Entre temps, en 1168, une veine d'argent extraordinairement riche fut mise à jour près de Meissen, au Sud-Est de la Saxe, à vint kilomètres de Dresde et de la ville médiévale de Freiberg, qui brûla quelques décennies plus tard. La mine donne 4 tonnes d’argent au cours de ses premières années, sous la direction du margrave, rebaptisé « Otto le riche », dont le petit-fils[9] Henri l'Illustre, gouverna de 1195 jusqu'en 1255, au temps de la reconstruction de l'église de Meissen, qui possédait des tours pleines d'argent. Dans un tournoi qu'il donna à Freyberg, il fit apparaître au milieu d'une forêt, à la grande admiration des conviés, un arbre d'argent ciselé avec un art infini, et chargé de feuilles d'argent et d'or. Les chevaliers qui rompaient une lance sur le corps de leur adversaire obtenaient la feuille d'argent ; ceux qui faisaient vider les étriers, la feuille d'or. Il commença à bâtir la citadelle de Dresde et à y tenir cour, après l’incendie qui avait dévoré Meissen. Il releva une cathédrale à Meissen et fonda nombre de monastères, lançant une ère de renouvellement dans la vie des peuples saxons et de leur art[10].

Au même moment, dans les Alpes orientales, en Carinthie, sur le territoire de l’évêque de Salzbourg, la mine de Friesach produit elle aussi des quantités considérables. Egalement à cette époque, dans les "monts métallifères" de Toscane, les mine de Montieri fut mise à jour[11].

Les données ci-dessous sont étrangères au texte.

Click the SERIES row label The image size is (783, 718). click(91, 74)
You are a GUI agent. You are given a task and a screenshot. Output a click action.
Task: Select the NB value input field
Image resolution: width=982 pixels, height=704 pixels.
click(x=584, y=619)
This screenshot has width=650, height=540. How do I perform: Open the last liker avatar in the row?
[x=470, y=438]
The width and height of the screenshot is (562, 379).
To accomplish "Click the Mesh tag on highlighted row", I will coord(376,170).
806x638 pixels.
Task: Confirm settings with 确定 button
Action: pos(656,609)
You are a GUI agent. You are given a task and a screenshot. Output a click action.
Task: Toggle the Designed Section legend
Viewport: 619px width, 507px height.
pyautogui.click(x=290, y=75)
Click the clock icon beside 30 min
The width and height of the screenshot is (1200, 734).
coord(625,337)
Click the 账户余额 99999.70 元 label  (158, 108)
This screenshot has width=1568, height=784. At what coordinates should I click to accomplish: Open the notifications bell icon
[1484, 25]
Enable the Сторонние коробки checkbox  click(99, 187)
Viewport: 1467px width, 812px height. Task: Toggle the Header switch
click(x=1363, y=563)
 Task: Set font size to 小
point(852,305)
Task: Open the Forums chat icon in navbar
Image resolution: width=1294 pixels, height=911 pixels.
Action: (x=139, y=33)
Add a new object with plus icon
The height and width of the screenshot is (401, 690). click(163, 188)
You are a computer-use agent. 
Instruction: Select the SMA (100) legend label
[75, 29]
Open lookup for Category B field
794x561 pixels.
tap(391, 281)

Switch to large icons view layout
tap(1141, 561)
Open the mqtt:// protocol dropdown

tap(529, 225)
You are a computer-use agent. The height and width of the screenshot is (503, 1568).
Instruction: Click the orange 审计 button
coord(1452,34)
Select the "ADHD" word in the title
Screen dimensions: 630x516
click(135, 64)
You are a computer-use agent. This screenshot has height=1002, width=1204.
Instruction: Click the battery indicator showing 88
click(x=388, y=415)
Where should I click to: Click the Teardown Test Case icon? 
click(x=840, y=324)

Ces trois mines étaient les plus importantes d’Europe[11], stimulant l’appétit des mineurs. En 1220, nouvelle découverte à Inglau, à la frontière de l’Autriche et de la Moravie, qui permet de compenser l’épuisement des mines de Friesach et le déclin de celles de Meissen. De 1253 à 1274, elles produisirent 4 tonnes d’argent par an, sous le règne d’Ottokar II, roi de Bohème. Ensuite, dès 1280, les mines de Sardaigne prirent le relais des mines de Montieri, alors épuisées[12], tandis qu’en 1290, la plus grande de toutes les mines était découverte à Kutna Hora, produisant 6 à 7 tonnes par an en moyenne, avec des pics à 20 ou 25 tonnes.

La colonisation allemande en Slovaquie après 1241

Les Allemands contribuent à l'histoire des mines hongroises et slovaques. Les colons de la région de Spiš étaient connus comme les Zipser Sachsen, ou Saxons de le Zips et du château de Spiš.

Les Allemands des Carpates colonisèrent ainsi la Slovaquie depuis le XIe siècle jusqu'au XVe siècle, la plupart après la fin de l'invasion des Mongols de 1241, bien qu'il ait eu probablement des colonies isolées dans la zone de Bratislava plus tôt. Ils s’installent ainsi à Spana Dolina en 1242.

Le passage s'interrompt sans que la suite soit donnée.